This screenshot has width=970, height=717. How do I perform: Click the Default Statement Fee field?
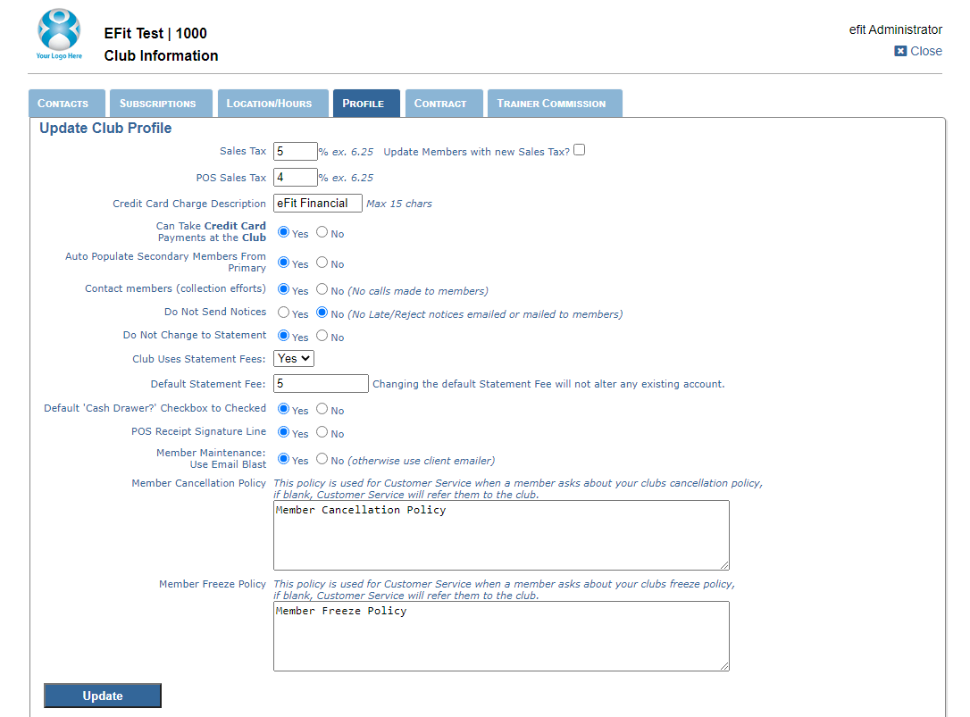pos(321,384)

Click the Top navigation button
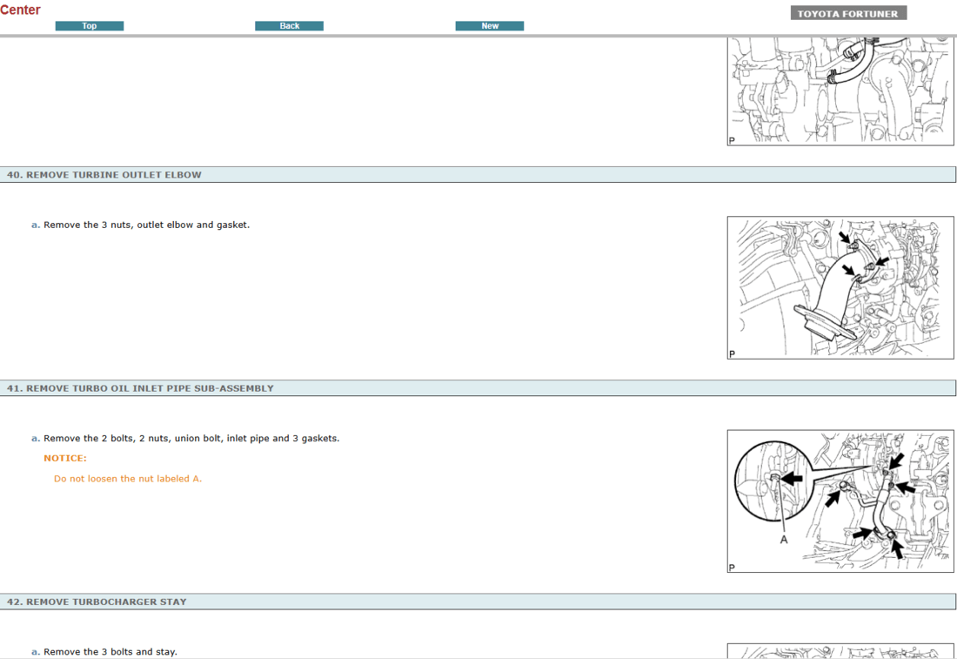coord(89,25)
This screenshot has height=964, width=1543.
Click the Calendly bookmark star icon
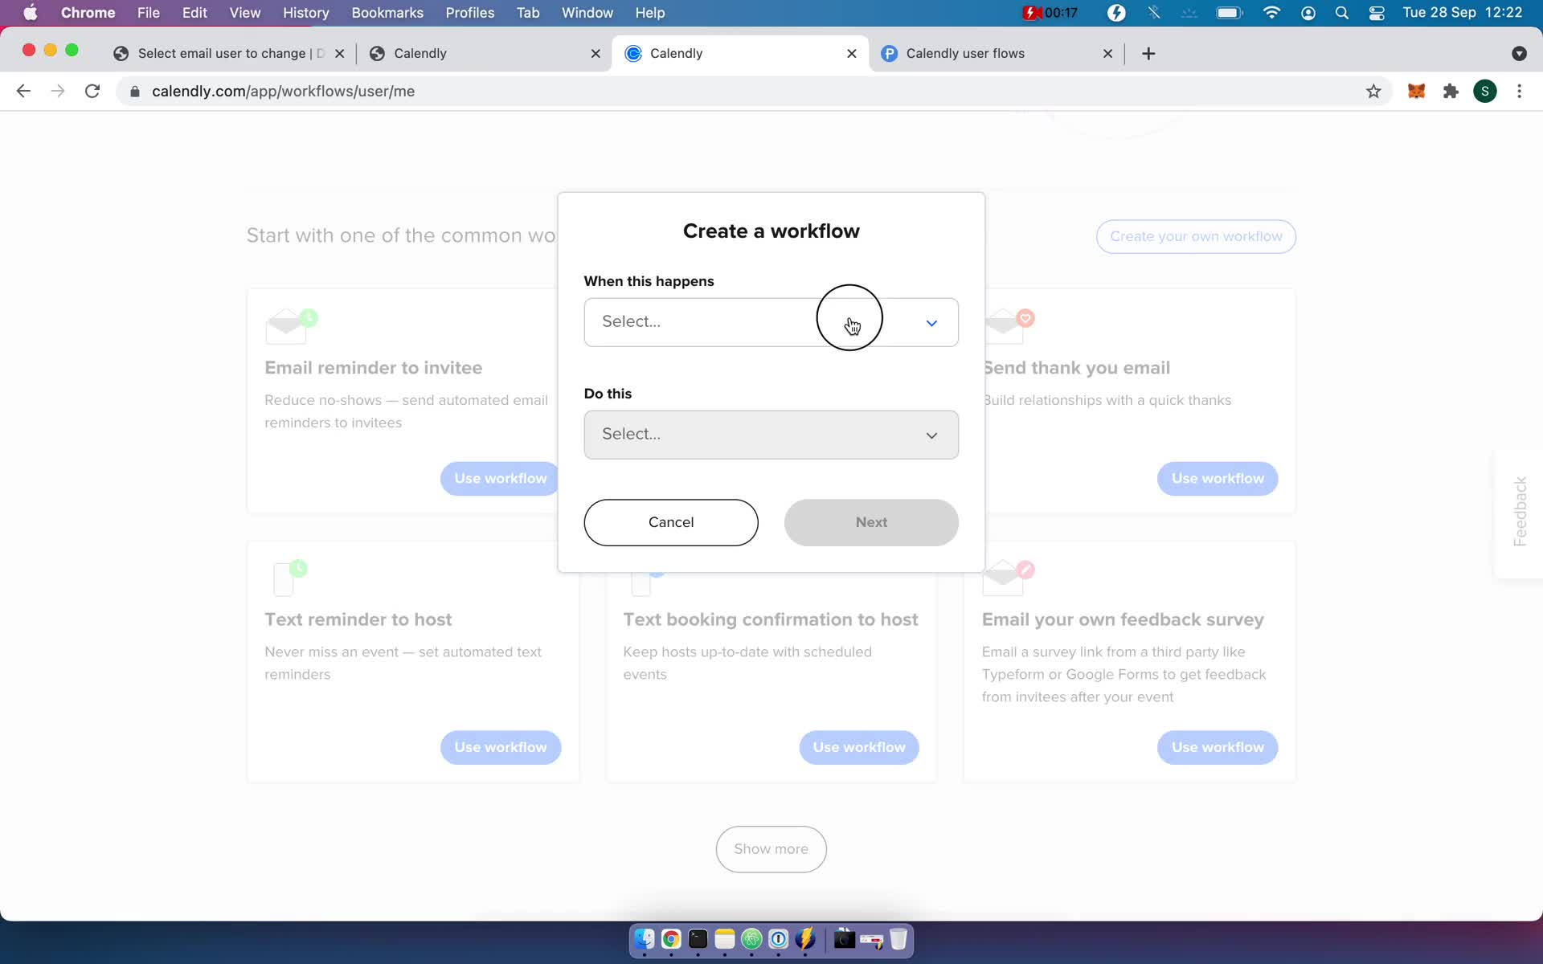point(1374,91)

++++++

» **Task prompt**:
Output each record above exactly; omit the images.

» **Expected output**:
This screenshot has width=970, height=717. How do I perform: Click the Default Statement Fee field?
pos(321,384)

Click the Top navigation button
coord(89,25)
This screenshot has height=964, width=1543.
Click the Calendly bookmark star icon
point(1374,91)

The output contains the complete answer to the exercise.